Attorney Fees Easier to Get in Infringement Cases
The Federal Circuit is now 0-3 in cases before the court so far this term, and it has persuaded a grand total of zero justices to support affirmance in any of those cases. See Medtronic v. Mirkowski Family Ventures, No. 12-1128 (U.S. Jan. 22, 2014) (unanimous reversal). With three Federal Circuit cases still pending before the court (including the potential blockbuster of Alice Corp. Pty. v. CLS Bank Int’l, No. 13-298), this term could signal a sea change in patent law.
In Octane Fitness decided April 29, the court addressed 35 U.S.C. § 285, which provides that, in patent litigation, “The court in exceptional cases may award reasonable attorney fees to the prevailing party.” The court rejected the Federal Circuit’s prior § 285 jurisprudence, which deemed a case exceptional under § 285 only in two limited circumstances: (1) “when there has been some material inappropriate conduct,” or (2) when the litigation is both “brought in subjective bad faith” and “objectively baseless.” Brooks Furniture Mfg. v. Dutailier Int’l, 393 F. 3d 1378 (Fed. Cir. 2005). The court deemed the Brooks Furniture rule to be “overly rigid,” and it faulted the Federal Circuit for abandoning its pre-2005 “holistic, equitable approach” to evaluating whether to award attorneys’ fees.
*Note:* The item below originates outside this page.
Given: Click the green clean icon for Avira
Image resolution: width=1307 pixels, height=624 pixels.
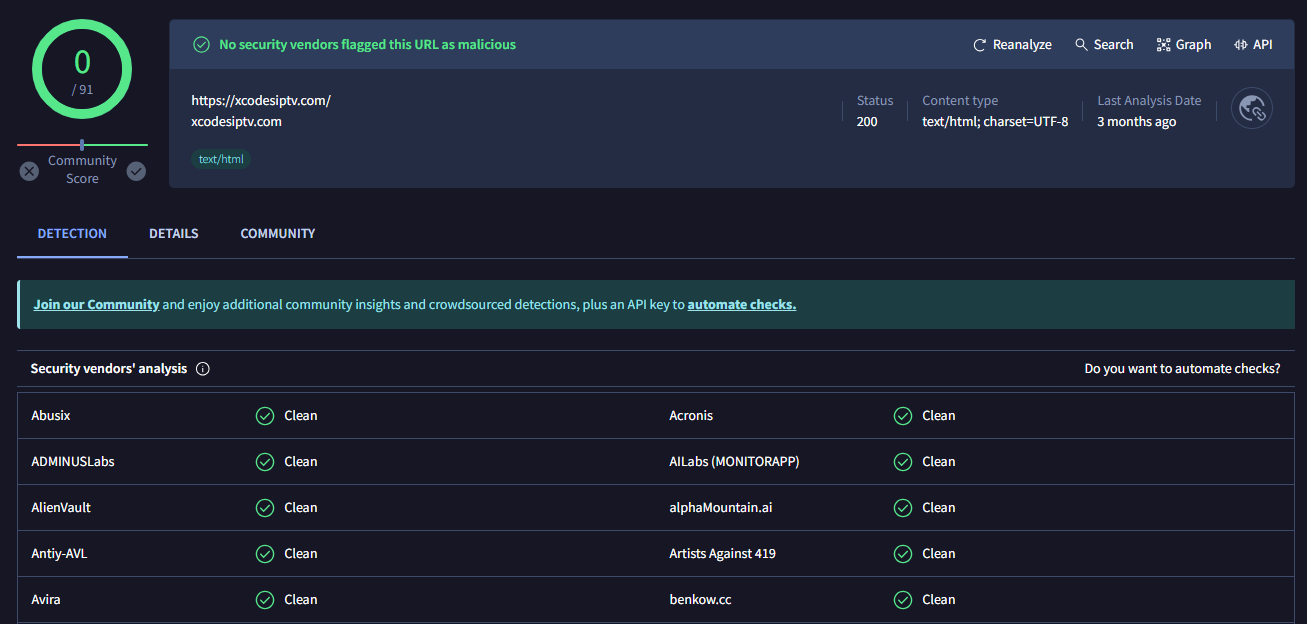Looking at the screenshot, I should click(265, 599).
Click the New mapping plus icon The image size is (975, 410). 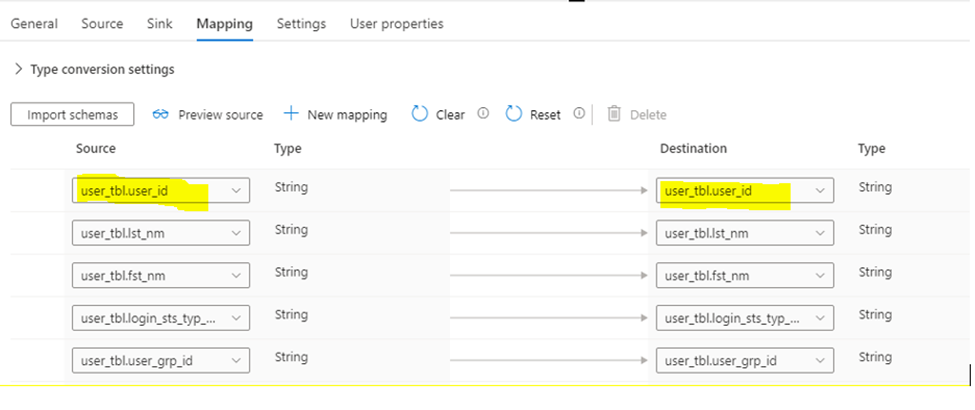click(291, 114)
This decision comes as little surprise to close watchers of the court, who have recently seen a number of the Federal Circuit’s bright-line tests rejected for more flexible standards. See, e.g., Bilski v. Kappos, 130 S. Ct. 3218 (2010) (rejecting the Federal Circuit’s overly rigid reliance on the machine-or-transformation test for determining patent eligibility); KSR Int’l v. Teleflex, 550 U.S. 398 (2007) (rejecting as too “formalistic” the Federal Circuit’s application of its teaching-suggestion-motivation test for obviousness); MedImmune v. Genentech, 549 U.S. 118 (2007) (rejecting the Federal Circuit’s “reasonable-apprehension-of-suit test” for determining whether courts have subject-matter jurisdiction to issue declaratory relief); eBay v. MercExchange, 547 U.S. 388 (2006) (rejecting the “general rule” that a permanent injunction should follow a finding of infringement of a valid patent).
The Octane Fitness court based its decision on the “ordinary meaning” of the word “exceptional” and held that “an ‘exceptional’ case is simply one that stands out from others with respect to the substantive strength of a party’s litigating position (considering both the governing law and the
facts of the case) or the unreasonable manner in which the case was litigated.” The court held that district courts have the discretion to determine whether a case is exceptional based on the “totality of the circumstances,” and it noted that “[t]here is no precise rule or formula for making these determinations.”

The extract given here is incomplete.